Omicidio Manzella, emergono nuovi particolari: la strana chiamata di Seggio alla moglie

“Ho dimenticato i salumi fuori, spostali”. La conversazione tra il titolare della pizzeria “All’antico Borgo”, alla Molara, e la moglie

PALERMO – Emergono dei nuovi particolari sull’omicidio Manzella e su Pietro Seggio, il titolare della pizzeria “All’antico Borgo”, alla Molara, arrestato come esecutore dell’omicidio, avvenuto la sera di domenica 17 marzo, in via Costa, a pochi passi dal carcere Pagliarelli. 

“Ho dimenticato i salumi fuori, spostali”. È la telefonata che Seggio ha fatto alla moglie e che è emersa dalle intercettazioni. Il particolare è stato riportato dal Giornale di Sicilia. Un dettaglio sul quale si sta concentrando adesso la Procura che, pur ritenendo il quadro accusatorio contro il presunto killer assolutamente solido, è convinta che Seggio, in una fase così delicata, non potesse realmente preoccuparsi degli affettati dimenticati fuori dal frigorifero. Cosa ha dunque eventualmente spostato la moglie dell’indagato quella mattina? Droga, soldi, armi?

Secondo la ricostruzione del procuratore aggiunto Ennio Petrigni e del sostituto Giovanni Antoci che coordinano le indagini della squadra mobile, Seggio avrebbe freddato la vittima con un colpo di pistola alla tempia per un debito di appena 700 euro. Al titolare del ristorante gli inquirenti erano arrivati analizzando i tabulati del telefonino ritrovato addosso a Manzella, ucciso nella sua macchina.

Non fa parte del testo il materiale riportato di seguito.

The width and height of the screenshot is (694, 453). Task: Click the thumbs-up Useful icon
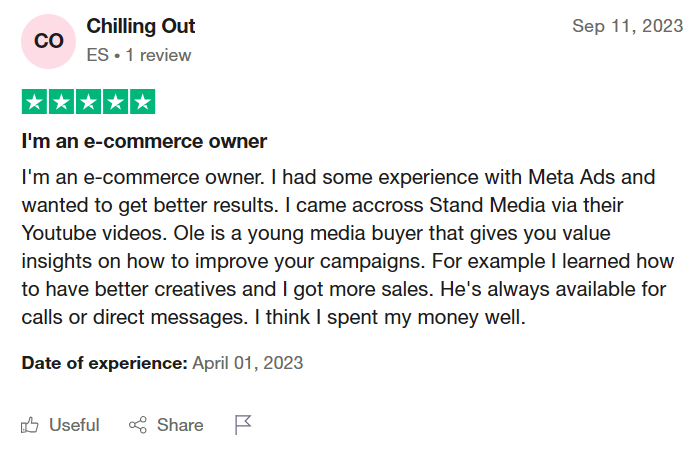31,425
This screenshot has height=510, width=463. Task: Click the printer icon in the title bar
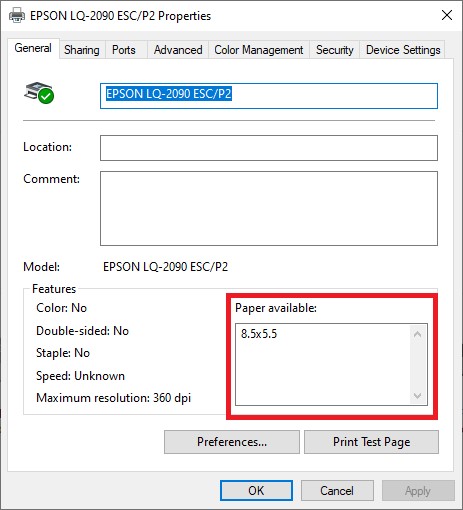coord(16,15)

Tra le ultime chiamate – così come riporta il Gds – c’erano proprio quelle con Seggio, che successivamente – prima però che gli venisse contestato il delitto – aveva ammesso di aver cercato la vittima alle 17,30 per ottenere della cocaina e di aver rinnovato la sua richiesta alle 20. Due ore dopo, secondo il suo racconto, la droga gli sarebbe stata consegnata vicino alla sua attività, dove sarebbe poi tornato e rimasto fino a mezzanotte e mezza, prima con i pizzaioli e poi in attesa di una ragazza contattata in rete che, però non si sarebbe presentata. 

Sono le telecamere di sorveglianza a rivelare le presunte incongruenze tra questa versione e ciò che sarebbe realmente accaduto, ovvero che Seggio avrebbe invece raggiunto Manzella e lo avrebbe ucciso. 

Ci sono anche dei precedenti fra Manzella e i familiari dell’omicida che lo avevano minacciato imputando a lui parte dei problemi economici della famiglia e quelli di tossicodipendenza di Seggio. E ci sarebbe anche una minaccia, come ha raccontato la vittima a sua moglie, arrivata dal padre di Seggio perché non gli vendesse più la cocaina.